This is a problem that kept me busy several days. When several environment build pipeline happen roughly at the same time (because several application master branches has been updated at the same time), the environment can be totally wiped out. It includes the deployments, the services, the ingresses, ... everything managed by the charts.
After adding outputs to jx (to see output of kubect apply and kubectl delete), the cause is clear:
kubect apply and sets everything to version to 61kubect apply and sets everything to versions to 62kubectl delete and deletes everything which has not the version 61, meaning at this point literally everything.kubectl delete but there's nothing left anyway.Both staging and production can be impacted. In production can be more careful to not promote applications too fast.

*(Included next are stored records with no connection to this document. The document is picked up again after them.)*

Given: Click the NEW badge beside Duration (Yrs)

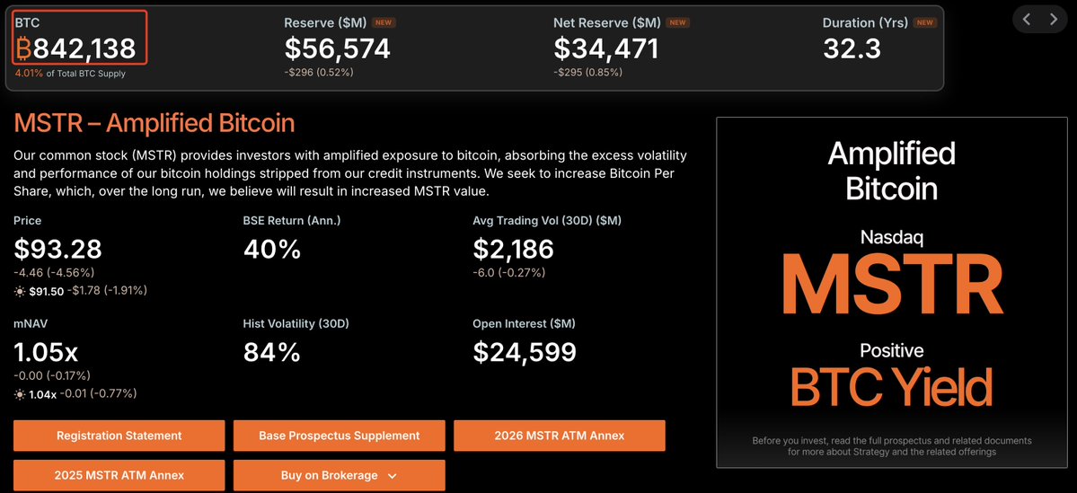Looking at the screenshot, I should [925, 22].
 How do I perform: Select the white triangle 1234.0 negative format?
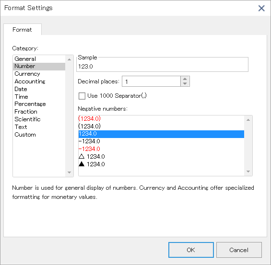tap(161, 157)
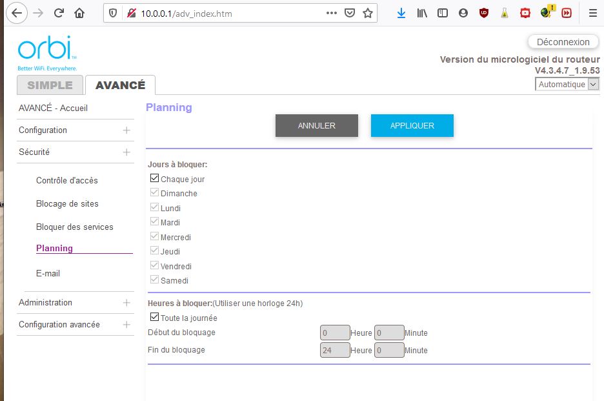Save page to Pocket

[x=349, y=13]
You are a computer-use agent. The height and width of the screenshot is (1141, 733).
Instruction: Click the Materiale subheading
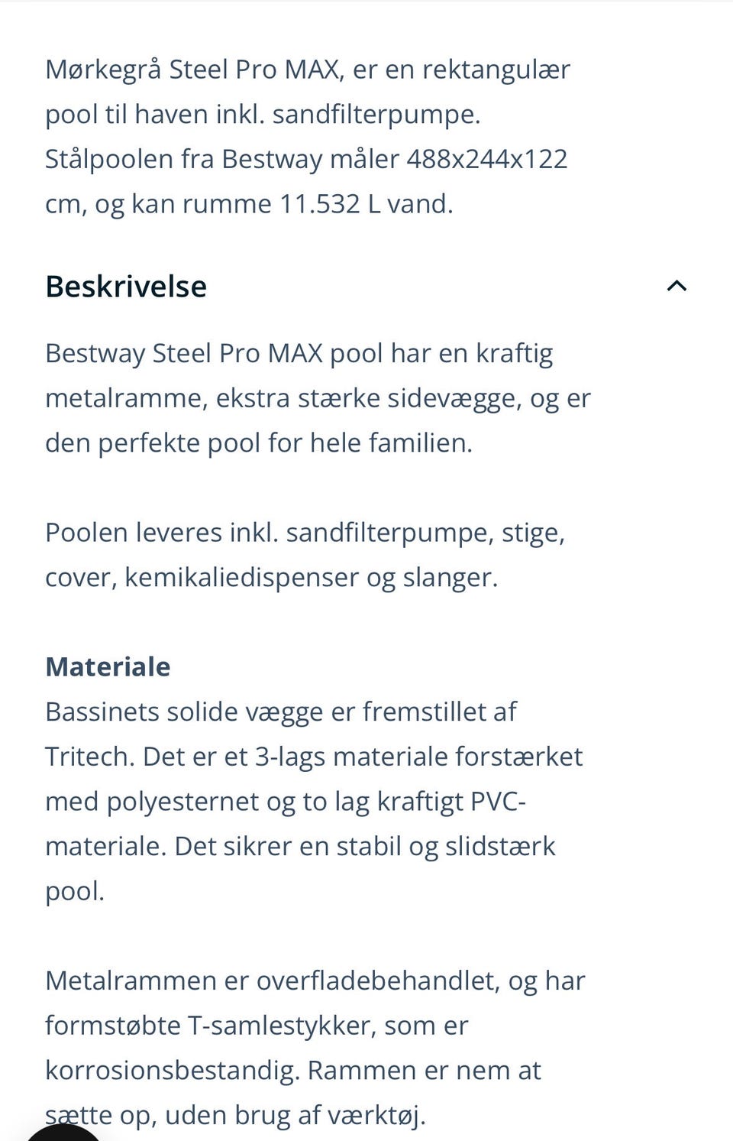pyautogui.click(x=108, y=666)
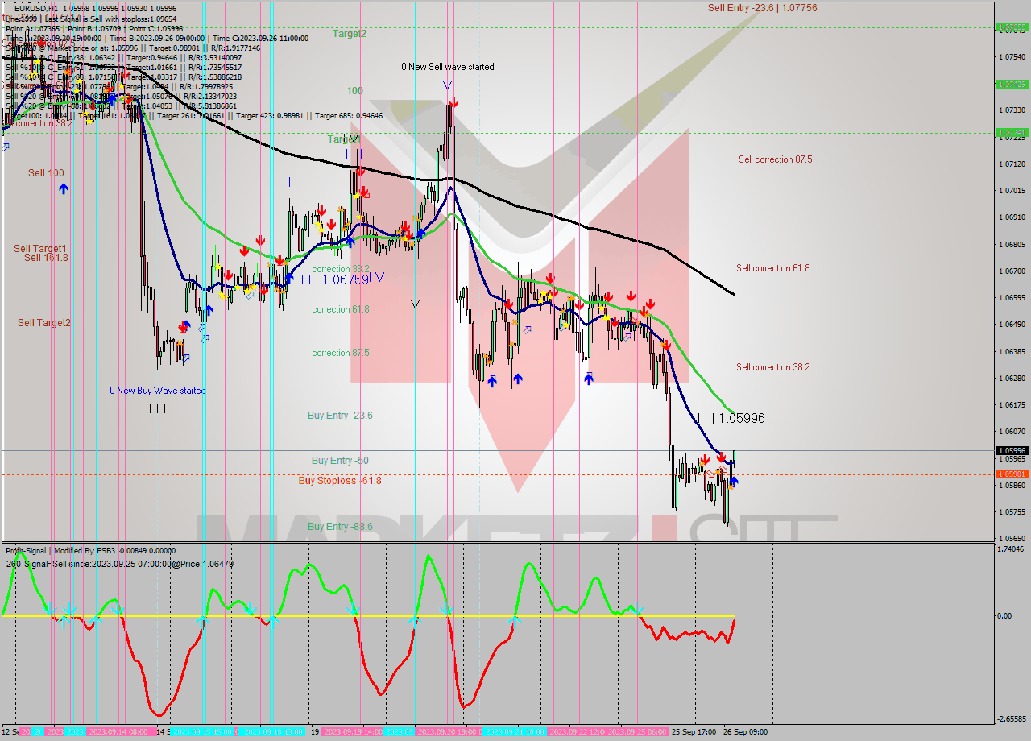Click the '260-Signal=Sell since:2023.09.25' indicator text
The width and height of the screenshot is (1031, 741).
tap(118, 564)
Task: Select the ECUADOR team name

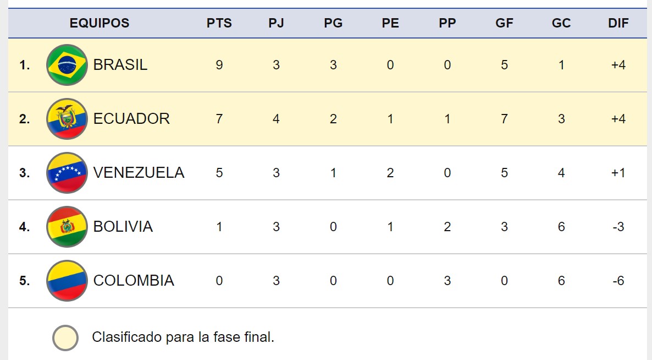Action: [131, 119]
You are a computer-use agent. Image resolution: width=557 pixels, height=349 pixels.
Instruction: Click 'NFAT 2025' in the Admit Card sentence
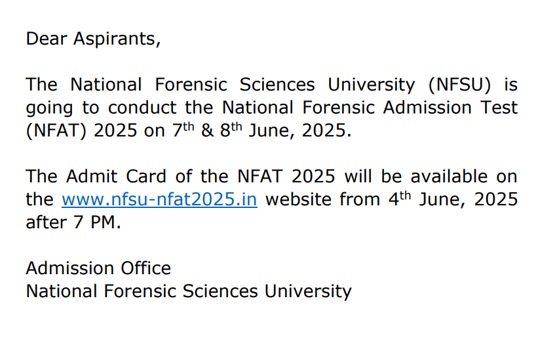pyautogui.click(x=286, y=176)
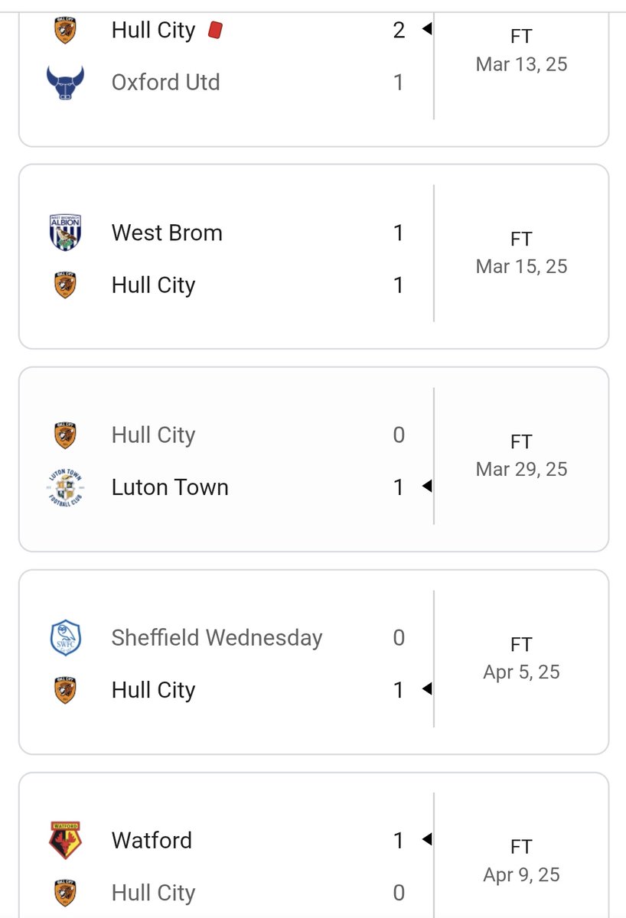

This is a synchronization problem.
The condition jenkins.io/chart-release=jx,jenkins.io/version!=78 seems quite violent, jenkins.io/chart-release=jx,jenkins.io/version<78 could already be much safer.
I think that if the jx step helm apply is cut in two step (jx step helm apply and jx step helm clean), and that before each of the step, a step checks that the pipeline is the latest version, most of the problems could be avoided.
But unlikely order of events could still be a problem.
Just run many pipelines
jx start pipeline my-repo/my-project-1/master
jx start pipeline my-repo/my-project-2/master
jx start pipeline my-repo/my-project-3/master
jx start pipeline my-repo/my-project-4/master
jx start pipeline my-repo/my-project-5/master
Wait and pray to see it
watch kubectl get all -n jx-staging
Pipelines should happen one by one, and everybody should be happy.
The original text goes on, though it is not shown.